I am trying to create a dataframe by adding a condition to pick up only the uptill a certain attribute say "stack".
I have pandas 1.3.4 installed in my windows 10 and spyder IDE.
import pandas as pd
df_employee = pd.read_xml('employee.xml',xpath='employee_name')
df_cor = pd.read_xml('employee.xml',xpath='employee_name/email')
df_id = pd.read_xml('employee.xml',xpath='employee_name/email/id')
df_id2 = pd.read_xml('employee.xml',xpath='//id')
df_address = pd.read_xml('employee.xml',xpath='employee_name/email/id/address')
df_address2 = pd.read_xml('employee.xml',xpath='//address')
df_street = pd.read_xml('employee.xml',xpath='employee_name/email/id/address/street')
df_street2 = pd.read_xml('employee.xml',xpath='//street')
df_state = pd.read_xml('employee.xml',xpath='employee_name/email/id/address/street/state')
df_cell_cap = pd.read_xml('employee.xml',xpath='employee_name/email/id[@name="stack"]//address')
df_street_stack = pd.read_xml('employee.xml',xpath='employee_name/email/id[@name="stack"]//street')
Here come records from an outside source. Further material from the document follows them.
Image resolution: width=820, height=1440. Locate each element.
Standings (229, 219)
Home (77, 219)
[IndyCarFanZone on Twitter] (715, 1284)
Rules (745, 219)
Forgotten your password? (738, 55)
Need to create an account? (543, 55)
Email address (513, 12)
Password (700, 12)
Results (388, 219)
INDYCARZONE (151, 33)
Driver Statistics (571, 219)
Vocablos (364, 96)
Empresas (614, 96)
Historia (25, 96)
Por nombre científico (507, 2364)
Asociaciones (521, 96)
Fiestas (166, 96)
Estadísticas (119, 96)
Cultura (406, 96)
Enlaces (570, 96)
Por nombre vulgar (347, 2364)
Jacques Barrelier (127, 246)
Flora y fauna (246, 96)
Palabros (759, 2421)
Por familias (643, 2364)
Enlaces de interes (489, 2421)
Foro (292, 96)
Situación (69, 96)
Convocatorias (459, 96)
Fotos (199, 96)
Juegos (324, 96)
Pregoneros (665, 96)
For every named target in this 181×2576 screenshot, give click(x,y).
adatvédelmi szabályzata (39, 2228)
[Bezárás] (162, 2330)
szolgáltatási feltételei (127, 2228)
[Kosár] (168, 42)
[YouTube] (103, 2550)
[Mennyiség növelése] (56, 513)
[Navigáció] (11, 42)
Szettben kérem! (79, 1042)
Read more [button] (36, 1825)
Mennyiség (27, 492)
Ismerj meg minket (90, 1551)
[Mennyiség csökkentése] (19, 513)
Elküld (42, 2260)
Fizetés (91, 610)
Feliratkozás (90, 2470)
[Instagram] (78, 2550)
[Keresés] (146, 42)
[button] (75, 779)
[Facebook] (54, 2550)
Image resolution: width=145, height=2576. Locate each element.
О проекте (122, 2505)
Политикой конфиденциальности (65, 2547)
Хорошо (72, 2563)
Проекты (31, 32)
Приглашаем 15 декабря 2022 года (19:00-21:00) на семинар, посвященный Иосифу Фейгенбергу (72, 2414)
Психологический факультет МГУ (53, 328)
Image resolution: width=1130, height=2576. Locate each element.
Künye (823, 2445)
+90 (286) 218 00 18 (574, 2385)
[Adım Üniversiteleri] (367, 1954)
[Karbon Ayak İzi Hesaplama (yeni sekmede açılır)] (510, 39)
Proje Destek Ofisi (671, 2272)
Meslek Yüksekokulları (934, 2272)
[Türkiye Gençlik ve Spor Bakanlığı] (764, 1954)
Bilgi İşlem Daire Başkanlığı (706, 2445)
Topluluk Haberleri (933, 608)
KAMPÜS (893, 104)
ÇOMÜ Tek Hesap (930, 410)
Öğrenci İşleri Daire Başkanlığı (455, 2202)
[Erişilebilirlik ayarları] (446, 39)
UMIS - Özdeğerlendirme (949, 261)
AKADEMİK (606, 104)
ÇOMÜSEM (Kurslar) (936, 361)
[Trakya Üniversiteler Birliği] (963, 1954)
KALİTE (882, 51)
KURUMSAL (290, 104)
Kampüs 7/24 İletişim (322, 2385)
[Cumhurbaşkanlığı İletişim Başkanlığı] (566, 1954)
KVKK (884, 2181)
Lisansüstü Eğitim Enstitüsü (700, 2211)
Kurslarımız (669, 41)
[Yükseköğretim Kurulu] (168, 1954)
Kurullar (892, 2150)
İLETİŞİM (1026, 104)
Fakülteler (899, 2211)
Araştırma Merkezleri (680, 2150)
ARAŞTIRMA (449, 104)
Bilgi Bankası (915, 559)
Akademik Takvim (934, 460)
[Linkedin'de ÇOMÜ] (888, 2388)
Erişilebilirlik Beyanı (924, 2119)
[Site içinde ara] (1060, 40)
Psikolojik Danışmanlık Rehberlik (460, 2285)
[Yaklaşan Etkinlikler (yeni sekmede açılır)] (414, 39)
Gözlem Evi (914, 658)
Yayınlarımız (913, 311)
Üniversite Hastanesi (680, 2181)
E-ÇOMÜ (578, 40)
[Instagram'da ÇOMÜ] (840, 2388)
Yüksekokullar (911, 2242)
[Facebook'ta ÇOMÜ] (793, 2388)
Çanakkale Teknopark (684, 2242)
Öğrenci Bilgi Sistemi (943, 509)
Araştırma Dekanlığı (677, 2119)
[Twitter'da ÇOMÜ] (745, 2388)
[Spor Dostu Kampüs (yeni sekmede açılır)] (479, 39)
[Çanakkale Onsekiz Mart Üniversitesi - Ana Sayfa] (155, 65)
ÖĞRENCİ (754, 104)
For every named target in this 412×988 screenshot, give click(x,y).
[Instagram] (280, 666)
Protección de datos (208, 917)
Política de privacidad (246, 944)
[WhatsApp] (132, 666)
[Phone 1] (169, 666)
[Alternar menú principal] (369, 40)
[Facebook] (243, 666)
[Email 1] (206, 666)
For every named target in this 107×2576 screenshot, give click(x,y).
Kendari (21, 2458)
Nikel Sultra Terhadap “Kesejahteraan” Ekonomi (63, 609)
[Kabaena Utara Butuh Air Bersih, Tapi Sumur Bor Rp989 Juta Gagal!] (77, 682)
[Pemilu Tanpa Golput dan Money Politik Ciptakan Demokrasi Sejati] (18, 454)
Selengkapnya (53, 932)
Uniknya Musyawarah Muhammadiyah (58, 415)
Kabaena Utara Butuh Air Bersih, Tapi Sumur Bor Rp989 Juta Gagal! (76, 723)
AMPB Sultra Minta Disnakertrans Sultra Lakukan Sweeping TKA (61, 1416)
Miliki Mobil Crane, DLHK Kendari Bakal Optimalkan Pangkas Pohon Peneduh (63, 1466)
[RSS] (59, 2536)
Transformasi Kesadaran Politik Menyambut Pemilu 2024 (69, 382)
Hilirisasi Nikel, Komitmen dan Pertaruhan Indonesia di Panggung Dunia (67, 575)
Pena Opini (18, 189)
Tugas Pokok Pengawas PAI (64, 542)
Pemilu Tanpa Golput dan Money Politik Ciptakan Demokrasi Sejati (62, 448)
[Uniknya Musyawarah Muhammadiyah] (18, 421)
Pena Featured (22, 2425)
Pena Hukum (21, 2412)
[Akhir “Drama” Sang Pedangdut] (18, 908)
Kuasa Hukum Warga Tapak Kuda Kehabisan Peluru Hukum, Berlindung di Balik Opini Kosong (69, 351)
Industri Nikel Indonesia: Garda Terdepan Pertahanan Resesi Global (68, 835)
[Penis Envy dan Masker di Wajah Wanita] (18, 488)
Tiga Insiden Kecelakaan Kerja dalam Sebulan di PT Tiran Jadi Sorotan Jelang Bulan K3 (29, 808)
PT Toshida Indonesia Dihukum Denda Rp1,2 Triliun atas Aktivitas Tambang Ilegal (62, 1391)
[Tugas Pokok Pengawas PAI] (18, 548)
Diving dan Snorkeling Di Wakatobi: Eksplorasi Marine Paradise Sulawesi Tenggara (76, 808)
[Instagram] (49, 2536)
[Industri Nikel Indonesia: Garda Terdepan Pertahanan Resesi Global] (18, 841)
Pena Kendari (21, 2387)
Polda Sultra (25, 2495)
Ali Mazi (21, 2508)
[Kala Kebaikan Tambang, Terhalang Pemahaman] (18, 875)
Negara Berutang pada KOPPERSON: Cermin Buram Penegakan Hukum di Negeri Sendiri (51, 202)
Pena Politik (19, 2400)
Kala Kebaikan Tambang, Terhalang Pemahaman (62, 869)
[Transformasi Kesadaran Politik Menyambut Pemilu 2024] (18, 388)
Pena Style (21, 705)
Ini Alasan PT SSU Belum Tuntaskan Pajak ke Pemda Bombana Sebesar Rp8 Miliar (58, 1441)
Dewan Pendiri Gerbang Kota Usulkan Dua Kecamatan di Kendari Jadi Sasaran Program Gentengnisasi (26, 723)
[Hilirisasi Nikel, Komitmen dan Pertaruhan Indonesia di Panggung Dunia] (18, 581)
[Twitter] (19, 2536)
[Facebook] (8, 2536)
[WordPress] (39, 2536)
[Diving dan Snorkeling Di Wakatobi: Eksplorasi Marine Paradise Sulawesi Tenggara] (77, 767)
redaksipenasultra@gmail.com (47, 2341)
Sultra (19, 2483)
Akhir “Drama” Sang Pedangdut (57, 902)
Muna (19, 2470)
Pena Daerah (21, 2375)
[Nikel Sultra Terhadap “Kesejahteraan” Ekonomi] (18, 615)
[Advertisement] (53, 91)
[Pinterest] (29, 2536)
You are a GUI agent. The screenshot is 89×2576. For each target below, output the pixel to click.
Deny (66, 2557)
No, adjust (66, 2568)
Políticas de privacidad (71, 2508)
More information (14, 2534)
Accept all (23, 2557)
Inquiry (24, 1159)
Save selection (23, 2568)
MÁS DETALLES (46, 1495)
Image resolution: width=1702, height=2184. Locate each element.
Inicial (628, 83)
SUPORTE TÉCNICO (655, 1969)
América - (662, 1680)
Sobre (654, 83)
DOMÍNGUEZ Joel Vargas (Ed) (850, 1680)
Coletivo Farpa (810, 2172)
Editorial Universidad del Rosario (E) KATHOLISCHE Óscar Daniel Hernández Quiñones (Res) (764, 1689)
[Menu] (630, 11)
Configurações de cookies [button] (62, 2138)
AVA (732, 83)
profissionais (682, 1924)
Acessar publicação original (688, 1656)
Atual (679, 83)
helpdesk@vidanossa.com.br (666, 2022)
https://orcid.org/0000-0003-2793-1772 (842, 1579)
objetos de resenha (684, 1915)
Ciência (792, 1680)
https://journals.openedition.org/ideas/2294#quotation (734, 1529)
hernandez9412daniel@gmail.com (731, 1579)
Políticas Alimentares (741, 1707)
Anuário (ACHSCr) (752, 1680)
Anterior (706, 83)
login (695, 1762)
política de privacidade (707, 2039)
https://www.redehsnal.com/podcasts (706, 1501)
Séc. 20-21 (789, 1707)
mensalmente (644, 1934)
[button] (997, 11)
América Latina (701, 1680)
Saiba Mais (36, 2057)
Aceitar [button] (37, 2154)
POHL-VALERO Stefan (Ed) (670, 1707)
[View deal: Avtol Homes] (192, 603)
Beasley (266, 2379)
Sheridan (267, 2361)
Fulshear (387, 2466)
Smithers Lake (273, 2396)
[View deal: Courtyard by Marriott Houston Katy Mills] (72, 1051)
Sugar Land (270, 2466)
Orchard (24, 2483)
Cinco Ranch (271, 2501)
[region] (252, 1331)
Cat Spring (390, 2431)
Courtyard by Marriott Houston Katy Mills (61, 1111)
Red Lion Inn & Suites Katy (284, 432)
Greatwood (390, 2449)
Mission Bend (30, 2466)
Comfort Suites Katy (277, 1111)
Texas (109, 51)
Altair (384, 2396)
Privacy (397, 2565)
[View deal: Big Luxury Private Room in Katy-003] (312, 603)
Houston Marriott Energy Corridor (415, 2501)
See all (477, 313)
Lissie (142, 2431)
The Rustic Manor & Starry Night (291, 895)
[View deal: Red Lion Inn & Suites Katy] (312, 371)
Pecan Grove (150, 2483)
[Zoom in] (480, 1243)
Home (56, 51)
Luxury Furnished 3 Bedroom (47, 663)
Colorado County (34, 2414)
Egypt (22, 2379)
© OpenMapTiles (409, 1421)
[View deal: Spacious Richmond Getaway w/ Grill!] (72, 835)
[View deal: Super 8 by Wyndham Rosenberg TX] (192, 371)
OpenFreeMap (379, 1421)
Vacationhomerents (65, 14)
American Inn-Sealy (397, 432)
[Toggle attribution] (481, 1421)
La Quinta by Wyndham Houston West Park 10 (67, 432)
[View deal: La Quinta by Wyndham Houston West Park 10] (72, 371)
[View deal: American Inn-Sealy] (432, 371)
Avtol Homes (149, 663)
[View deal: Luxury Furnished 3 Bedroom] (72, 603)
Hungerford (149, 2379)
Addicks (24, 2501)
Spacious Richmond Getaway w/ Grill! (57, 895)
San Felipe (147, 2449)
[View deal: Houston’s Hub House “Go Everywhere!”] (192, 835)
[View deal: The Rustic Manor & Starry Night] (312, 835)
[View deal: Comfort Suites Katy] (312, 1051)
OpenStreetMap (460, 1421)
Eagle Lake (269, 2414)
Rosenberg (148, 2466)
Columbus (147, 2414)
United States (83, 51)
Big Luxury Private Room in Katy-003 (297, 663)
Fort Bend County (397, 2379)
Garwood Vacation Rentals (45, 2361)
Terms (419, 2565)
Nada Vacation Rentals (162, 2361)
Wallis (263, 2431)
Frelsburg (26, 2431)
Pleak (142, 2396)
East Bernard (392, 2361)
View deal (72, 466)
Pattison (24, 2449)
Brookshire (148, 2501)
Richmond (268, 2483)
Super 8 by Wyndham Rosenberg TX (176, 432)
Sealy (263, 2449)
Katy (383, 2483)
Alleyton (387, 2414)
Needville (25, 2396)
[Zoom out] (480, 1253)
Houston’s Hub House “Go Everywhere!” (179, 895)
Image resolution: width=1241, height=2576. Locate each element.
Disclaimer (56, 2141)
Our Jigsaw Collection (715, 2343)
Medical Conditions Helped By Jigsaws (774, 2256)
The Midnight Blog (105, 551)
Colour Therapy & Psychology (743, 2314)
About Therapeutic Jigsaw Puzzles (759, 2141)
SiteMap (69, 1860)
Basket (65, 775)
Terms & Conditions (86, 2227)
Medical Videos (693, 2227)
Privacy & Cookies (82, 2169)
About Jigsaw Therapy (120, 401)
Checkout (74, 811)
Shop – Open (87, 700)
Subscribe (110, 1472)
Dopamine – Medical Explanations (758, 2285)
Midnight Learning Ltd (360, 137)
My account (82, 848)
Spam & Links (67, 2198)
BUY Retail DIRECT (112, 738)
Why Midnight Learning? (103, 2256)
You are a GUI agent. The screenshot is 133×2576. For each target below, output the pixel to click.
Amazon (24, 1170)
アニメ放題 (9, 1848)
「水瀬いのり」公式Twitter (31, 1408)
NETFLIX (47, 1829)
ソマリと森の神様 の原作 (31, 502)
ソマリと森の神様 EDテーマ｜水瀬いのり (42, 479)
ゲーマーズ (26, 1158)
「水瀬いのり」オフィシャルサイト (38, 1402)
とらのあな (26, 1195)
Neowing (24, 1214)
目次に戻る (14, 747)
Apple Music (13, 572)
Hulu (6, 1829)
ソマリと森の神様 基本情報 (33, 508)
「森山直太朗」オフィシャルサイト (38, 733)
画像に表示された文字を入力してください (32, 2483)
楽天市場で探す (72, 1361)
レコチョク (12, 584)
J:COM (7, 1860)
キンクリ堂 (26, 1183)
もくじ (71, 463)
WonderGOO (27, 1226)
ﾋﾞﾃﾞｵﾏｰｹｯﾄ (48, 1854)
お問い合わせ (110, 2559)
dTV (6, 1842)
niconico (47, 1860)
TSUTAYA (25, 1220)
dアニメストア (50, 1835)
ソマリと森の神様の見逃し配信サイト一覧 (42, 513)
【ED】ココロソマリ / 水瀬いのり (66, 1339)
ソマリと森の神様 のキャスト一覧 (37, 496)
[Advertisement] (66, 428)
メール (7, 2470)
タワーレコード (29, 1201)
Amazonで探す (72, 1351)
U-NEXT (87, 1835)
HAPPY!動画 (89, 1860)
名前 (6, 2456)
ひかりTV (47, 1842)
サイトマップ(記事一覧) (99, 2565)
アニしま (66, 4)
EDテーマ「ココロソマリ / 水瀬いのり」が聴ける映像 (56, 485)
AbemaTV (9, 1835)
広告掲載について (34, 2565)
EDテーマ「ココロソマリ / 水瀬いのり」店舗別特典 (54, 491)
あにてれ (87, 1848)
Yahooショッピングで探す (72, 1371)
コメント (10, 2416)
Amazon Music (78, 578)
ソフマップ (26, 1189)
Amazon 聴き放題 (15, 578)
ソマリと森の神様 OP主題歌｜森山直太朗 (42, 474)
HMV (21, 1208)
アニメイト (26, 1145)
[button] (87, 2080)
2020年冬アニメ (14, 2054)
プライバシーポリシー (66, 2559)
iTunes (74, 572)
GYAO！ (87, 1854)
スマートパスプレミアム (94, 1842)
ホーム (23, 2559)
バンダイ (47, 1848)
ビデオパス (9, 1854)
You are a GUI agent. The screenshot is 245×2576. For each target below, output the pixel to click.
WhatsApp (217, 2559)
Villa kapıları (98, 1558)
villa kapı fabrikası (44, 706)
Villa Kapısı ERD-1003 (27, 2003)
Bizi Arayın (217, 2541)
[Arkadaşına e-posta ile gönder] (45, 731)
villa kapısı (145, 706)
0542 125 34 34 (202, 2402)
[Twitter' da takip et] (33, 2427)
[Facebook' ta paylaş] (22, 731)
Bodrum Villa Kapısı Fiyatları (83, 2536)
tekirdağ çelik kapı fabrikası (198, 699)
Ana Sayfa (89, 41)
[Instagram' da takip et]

The code works fine uptill this stage but when it hits the below line it throws error.
df_cell_cap = pd.read_xml('employee.xml',xpath='employee_name/email/id[@name="stack"]//address')
I have tried the below ways but the error is still there.
df_address_stack = pd.read_xml('employee.xml',xpath='employee_name/email/id[contains(@name,"stack")]//address')
df_address_stack = pd.read_xml('employee.xml',xpath='employee_name/email/id/*[name() = 'stack']/address'
Error:
ValueError: xpath does not return any nodes. Be sure row level nodes are in xpath. If document uses namespaces denoted with xmlns, be sure to define namespaces and use them in xpath.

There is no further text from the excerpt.